Data to examine:
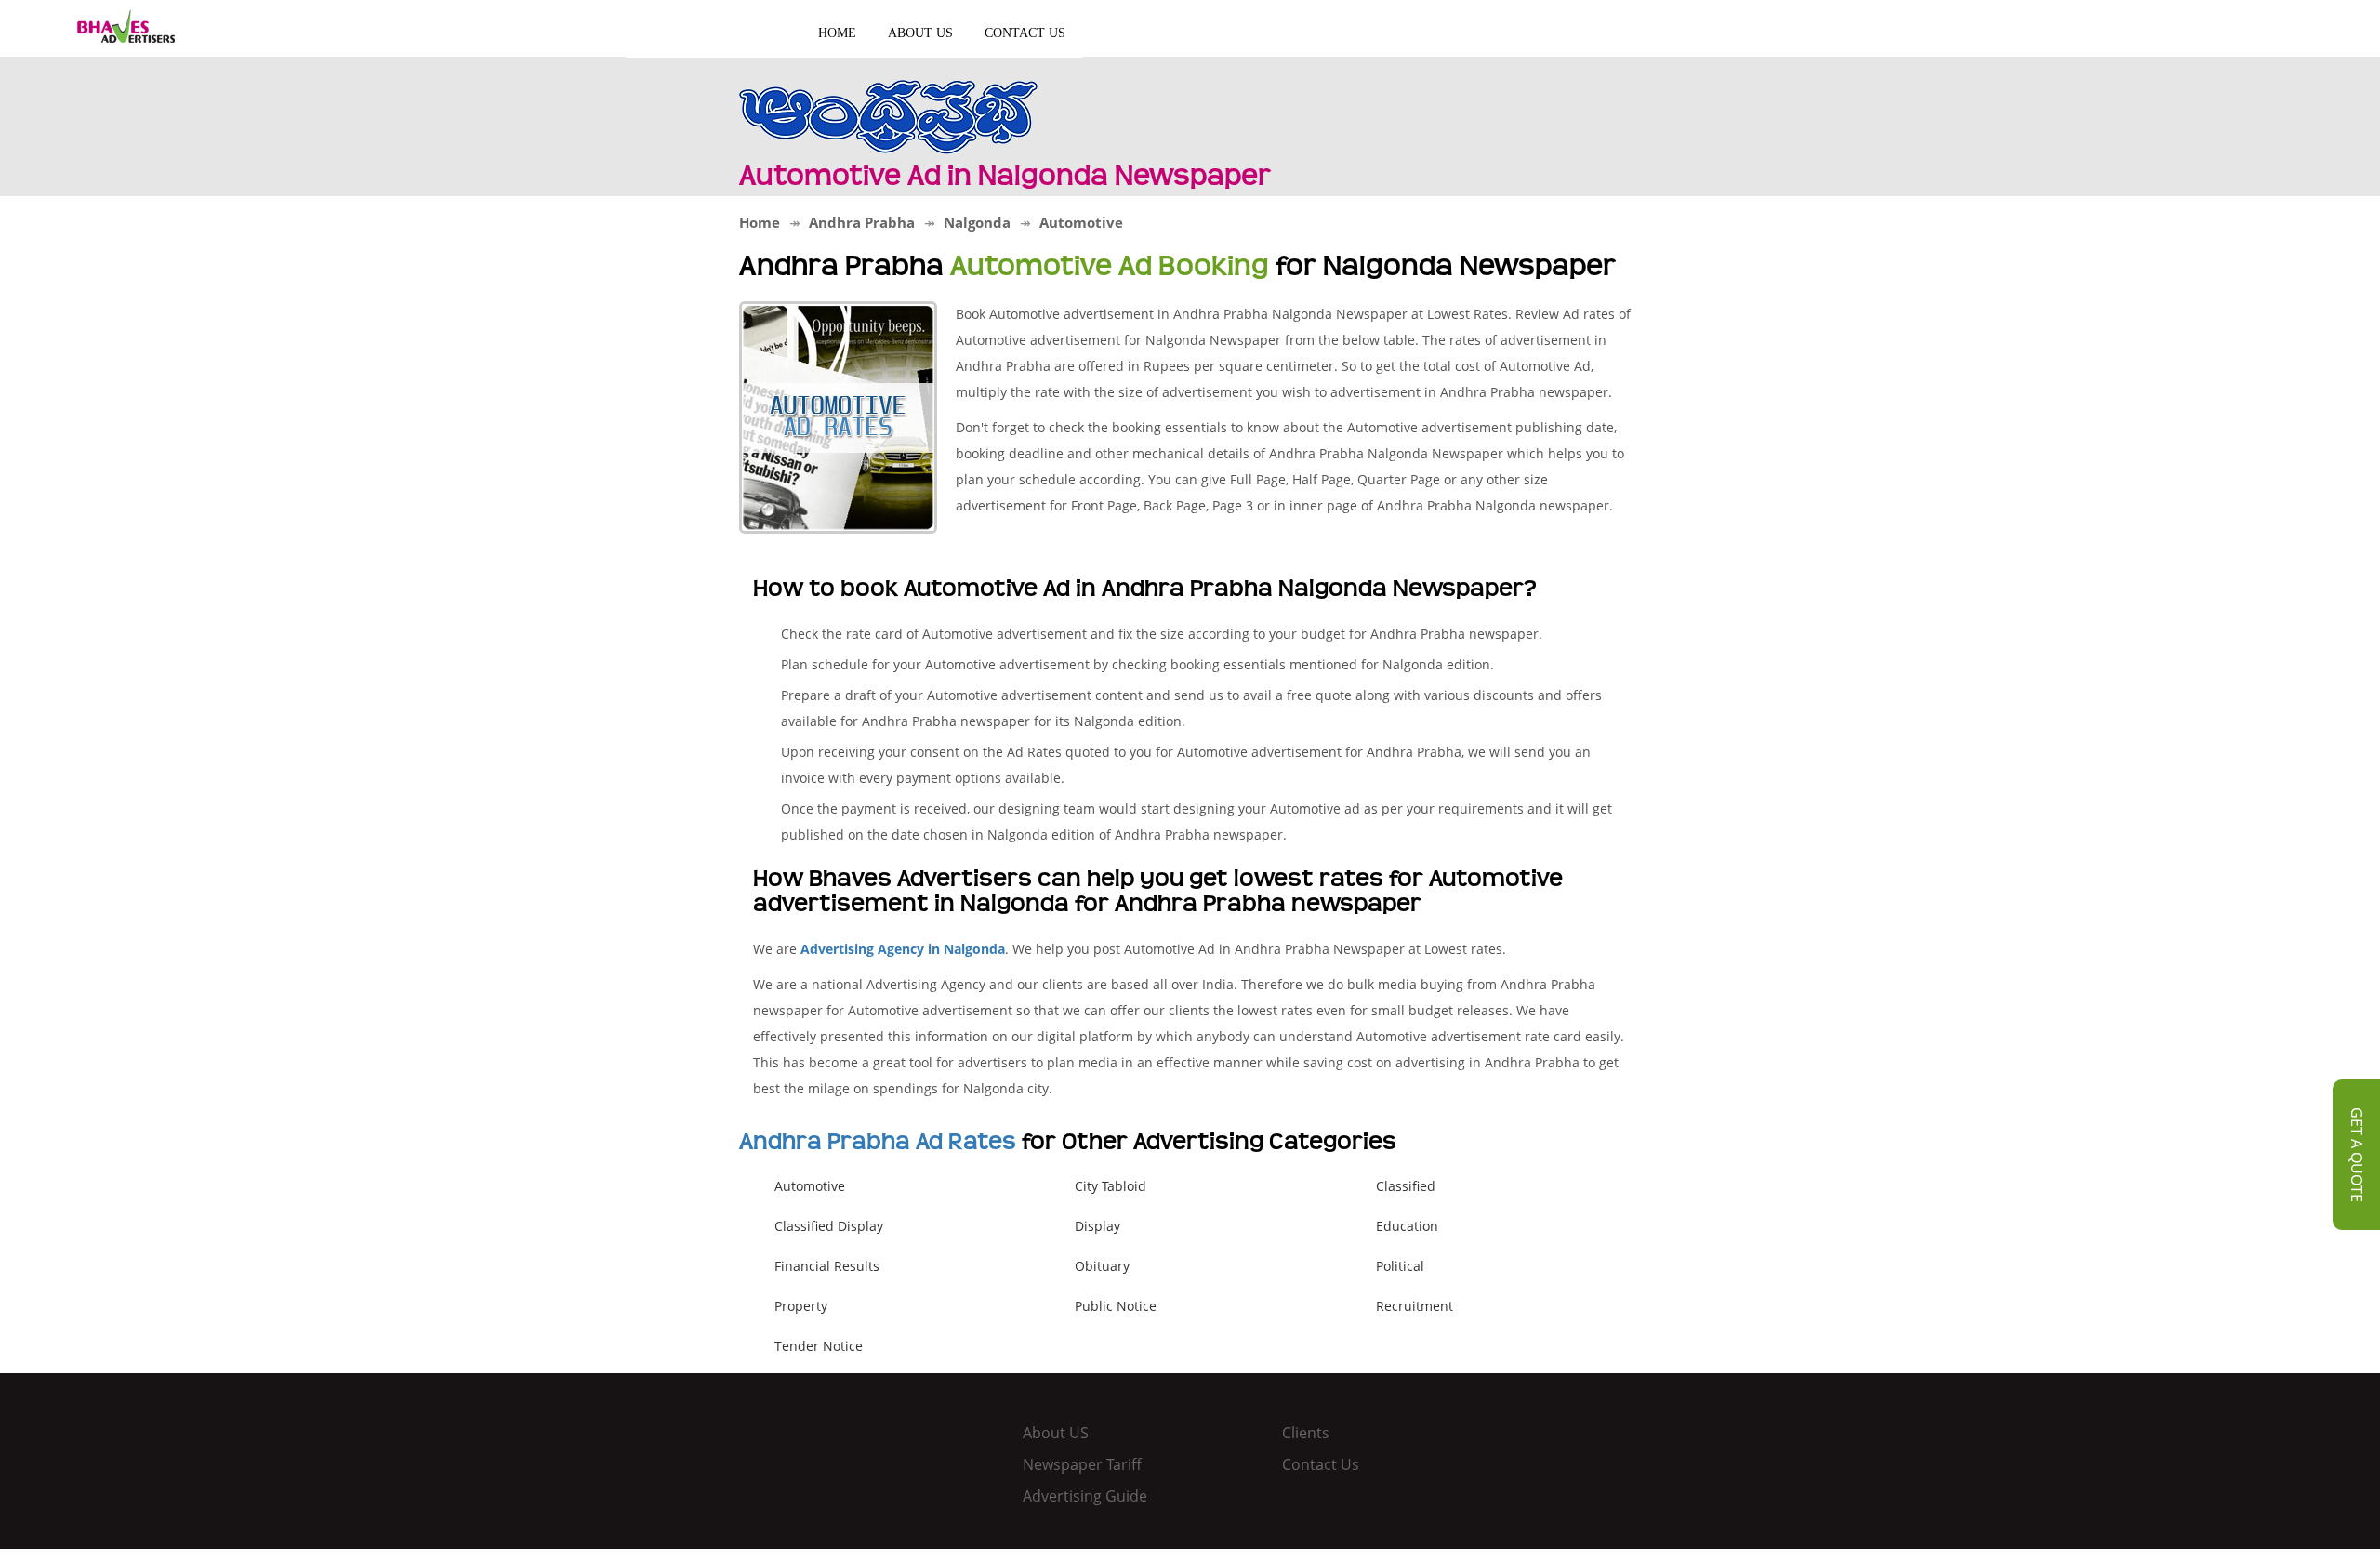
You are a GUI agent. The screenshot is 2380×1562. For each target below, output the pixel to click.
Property (800, 1306)
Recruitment (1414, 1306)
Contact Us (1025, 33)
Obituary (1102, 1266)
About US (920, 33)
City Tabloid (1110, 1186)
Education (1407, 1226)
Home (837, 33)
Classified (1405, 1186)
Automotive (809, 1186)
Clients (1305, 1433)
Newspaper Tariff (1082, 1464)
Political (1400, 1266)
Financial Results (826, 1266)
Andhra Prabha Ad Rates (877, 1142)
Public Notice (1116, 1306)
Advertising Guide (1085, 1496)
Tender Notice (818, 1346)
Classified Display (828, 1226)
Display (1097, 1226)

Task prompt: Nothing but the lines from the top of the data above through the line containing "Political (1400, 1266)" should be output, exactly as written and without the pictures.

Answer to the exercise:
You are a GUI agent. The screenshot is 2380×1562. For each target below, output the pixel to click.
Property (800, 1306)
Recruitment (1414, 1306)
Contact Us (1025, 33)
Obituary (1102, 1266)
About US (920, 33)
City Tabloid (1110, 1186)
Education (1407, 1226)
Home (837, 33)
Classified (1405, 1186)
Automotive (809, 1186)
Clients (1305, 1433)
Newspaper Tariff (1082, 1464)
Political (1400, 1266)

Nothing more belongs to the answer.